Medication: The combined oral contraceptive is standard first-line for regulating cycles, protecting the endometrium, and reducing androgens, with treatment added for stubborn skin and hair symptoms.
If you are trying to conceive and struggling, see your doctor to discuss your fertility concerns.
Measuring PCOS
Real-time data and careful monitoring can support women managing PCOS. The Ultrahuman Ring with Cycle and Ovulation PRO offers 90%+ ovulation tracking accuracy, and Ultrahuman is one of the few platforms to combine cycle tracking with the M1 Live CGM for real-time metabolic insights and Blood Vision (available in the US, India and UAE) in a single ecosystem.

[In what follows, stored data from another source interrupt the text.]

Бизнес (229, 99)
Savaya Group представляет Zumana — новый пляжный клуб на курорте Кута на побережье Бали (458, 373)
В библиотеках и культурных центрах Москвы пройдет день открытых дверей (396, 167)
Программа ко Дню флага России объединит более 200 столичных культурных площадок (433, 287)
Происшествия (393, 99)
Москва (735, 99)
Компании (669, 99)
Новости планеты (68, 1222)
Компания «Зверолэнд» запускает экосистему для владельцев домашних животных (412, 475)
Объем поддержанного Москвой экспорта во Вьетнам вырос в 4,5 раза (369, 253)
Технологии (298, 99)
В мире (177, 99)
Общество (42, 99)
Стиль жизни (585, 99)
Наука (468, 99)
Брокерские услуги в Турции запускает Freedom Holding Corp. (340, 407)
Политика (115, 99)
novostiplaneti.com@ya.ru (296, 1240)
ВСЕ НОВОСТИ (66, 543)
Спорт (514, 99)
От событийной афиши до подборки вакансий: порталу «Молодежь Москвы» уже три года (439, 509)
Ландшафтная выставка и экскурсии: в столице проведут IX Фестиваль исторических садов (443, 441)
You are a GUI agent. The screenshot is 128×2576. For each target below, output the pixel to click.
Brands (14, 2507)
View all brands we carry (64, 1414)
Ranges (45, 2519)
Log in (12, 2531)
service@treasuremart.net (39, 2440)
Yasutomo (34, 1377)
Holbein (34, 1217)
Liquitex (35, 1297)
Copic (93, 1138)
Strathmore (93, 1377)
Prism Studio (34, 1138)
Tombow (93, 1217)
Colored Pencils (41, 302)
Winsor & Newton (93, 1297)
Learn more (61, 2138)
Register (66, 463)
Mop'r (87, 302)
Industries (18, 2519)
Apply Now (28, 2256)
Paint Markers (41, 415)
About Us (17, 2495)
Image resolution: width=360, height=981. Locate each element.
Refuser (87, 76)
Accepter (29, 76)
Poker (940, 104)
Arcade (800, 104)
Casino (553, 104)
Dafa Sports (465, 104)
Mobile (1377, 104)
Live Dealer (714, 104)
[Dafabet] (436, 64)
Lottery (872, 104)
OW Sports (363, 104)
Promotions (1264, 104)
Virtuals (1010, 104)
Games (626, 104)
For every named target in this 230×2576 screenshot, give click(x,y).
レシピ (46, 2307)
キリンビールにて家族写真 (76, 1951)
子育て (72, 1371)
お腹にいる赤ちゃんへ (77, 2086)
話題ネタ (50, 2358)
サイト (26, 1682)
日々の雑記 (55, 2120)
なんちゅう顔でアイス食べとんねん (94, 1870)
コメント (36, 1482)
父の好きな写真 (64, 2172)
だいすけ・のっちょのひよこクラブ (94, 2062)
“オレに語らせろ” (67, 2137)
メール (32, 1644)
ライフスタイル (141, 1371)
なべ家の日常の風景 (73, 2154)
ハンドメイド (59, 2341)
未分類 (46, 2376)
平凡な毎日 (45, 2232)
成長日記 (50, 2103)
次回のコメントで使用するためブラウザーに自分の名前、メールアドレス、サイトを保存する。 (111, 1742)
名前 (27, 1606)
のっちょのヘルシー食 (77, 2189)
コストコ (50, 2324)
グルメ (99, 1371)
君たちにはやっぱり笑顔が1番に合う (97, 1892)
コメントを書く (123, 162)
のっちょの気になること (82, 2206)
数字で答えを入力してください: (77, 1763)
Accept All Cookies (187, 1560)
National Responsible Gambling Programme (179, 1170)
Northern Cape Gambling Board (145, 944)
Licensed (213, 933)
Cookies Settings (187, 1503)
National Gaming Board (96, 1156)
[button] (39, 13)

Metrics worth tracking are:
- Cycle length and regularity
- Glucose response to meals
- Sleep duration and quality
- HRV, resting heart rate and stress
- Weight fluctuations
Blood markers of note also include:
- Fasting glucose and fasting insulin (HOMA-IR)
- HbA1c
- Testosterone, DHEA-S and androstenedione
- LH:FSH ratio
- Thyroid panel
- Lipid panel
- AMH if fertility is in the picture
Conclusion
PCOS has long been a poorly understood condition that millions of women have struggled both to manage and diagnose. Reframing it as a metabolic condition has the potential to shorten the time to diagnosis and improve the effectiveness of treatment.
Reflects the 2023 International Evidence-Based PCOS Guidelines and current clinical consensus. Educational, not a replacement for personalised assessment from your doctor or gynaecologist.